(Pixel coordinate grounding data)

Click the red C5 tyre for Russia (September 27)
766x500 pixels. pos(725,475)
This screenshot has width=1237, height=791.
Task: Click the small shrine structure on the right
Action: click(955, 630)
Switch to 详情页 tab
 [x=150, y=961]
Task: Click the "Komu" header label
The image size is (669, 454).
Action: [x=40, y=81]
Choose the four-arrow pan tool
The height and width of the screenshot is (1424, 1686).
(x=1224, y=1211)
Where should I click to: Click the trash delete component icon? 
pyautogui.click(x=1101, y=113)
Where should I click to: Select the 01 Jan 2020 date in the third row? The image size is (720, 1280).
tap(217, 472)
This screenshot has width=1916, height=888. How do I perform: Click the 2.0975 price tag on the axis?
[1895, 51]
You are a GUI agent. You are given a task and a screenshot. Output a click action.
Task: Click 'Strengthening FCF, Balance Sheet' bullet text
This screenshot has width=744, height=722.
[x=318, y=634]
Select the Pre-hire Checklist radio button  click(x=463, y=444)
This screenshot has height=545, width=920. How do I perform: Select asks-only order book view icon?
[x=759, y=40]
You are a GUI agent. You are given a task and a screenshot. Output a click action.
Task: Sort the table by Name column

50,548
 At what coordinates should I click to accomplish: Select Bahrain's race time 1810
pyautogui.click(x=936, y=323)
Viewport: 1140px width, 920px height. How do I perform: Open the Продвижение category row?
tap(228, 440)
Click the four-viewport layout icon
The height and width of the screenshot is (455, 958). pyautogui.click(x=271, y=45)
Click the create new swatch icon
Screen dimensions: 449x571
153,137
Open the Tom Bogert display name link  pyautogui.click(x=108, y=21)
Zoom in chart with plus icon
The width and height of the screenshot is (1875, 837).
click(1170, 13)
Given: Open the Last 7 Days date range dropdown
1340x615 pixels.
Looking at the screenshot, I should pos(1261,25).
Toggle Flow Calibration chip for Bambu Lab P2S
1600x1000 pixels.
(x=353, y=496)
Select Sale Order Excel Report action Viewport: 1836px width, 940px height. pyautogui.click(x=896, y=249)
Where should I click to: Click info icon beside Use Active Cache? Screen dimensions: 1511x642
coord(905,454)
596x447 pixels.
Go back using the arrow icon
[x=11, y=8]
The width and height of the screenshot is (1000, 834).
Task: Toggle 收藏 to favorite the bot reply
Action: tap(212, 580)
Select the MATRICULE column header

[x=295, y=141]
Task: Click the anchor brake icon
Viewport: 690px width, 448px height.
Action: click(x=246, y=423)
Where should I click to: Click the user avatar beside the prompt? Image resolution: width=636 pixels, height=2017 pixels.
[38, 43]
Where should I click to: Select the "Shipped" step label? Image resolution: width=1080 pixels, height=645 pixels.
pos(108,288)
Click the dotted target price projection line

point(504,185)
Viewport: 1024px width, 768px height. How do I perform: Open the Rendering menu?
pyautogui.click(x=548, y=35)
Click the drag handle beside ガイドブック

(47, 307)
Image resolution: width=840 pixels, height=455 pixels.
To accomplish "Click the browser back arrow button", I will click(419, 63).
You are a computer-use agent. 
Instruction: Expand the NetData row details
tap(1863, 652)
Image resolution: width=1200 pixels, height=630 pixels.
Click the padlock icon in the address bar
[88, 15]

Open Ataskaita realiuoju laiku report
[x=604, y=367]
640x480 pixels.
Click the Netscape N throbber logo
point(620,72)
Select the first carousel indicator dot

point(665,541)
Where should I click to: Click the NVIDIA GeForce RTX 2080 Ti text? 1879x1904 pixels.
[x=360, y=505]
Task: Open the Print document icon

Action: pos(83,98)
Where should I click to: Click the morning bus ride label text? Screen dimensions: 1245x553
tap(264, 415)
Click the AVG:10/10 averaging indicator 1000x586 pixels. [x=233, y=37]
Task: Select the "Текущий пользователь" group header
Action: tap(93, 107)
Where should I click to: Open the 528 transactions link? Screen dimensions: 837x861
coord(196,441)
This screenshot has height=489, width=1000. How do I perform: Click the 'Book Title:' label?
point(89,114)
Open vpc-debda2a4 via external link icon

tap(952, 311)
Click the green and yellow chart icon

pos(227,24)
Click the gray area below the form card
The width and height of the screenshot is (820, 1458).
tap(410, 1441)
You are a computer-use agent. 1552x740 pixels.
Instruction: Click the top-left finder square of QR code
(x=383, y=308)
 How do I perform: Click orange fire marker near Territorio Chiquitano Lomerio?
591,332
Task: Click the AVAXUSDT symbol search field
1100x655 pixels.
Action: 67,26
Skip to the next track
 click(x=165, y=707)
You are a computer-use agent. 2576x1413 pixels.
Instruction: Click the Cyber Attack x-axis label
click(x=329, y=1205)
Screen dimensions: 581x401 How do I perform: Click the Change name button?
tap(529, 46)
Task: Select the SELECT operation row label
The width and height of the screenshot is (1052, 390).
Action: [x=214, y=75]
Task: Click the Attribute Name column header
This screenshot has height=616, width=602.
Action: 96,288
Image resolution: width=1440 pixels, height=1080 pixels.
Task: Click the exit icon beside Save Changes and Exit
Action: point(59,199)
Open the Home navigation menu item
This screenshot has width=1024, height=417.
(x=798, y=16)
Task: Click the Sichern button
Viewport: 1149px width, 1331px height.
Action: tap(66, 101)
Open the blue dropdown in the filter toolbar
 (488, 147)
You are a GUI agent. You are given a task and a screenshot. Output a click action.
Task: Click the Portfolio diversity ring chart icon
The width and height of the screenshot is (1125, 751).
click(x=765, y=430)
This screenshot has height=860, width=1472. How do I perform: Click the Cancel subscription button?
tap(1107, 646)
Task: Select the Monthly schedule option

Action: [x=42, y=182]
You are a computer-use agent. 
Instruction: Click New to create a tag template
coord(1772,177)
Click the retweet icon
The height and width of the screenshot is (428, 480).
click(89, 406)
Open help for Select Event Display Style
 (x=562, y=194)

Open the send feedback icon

Your task - Give back exactly the lines above starting at the line where "Instruction: Expand the NetData row details" appears and ending at the line where "640x480 pixels." appears, both included, with no other lines.

Answer to the exercise -
Instruction: Expand the NetData row details
tap(1863, 652)
Image resolution: width=1200 pixels, height=630 pixels.
Click the padlock icon in the address bar
[88, 15]

Open Ataskaita realiuoju laiku report
[x=604, y=367]
640x480 pixels.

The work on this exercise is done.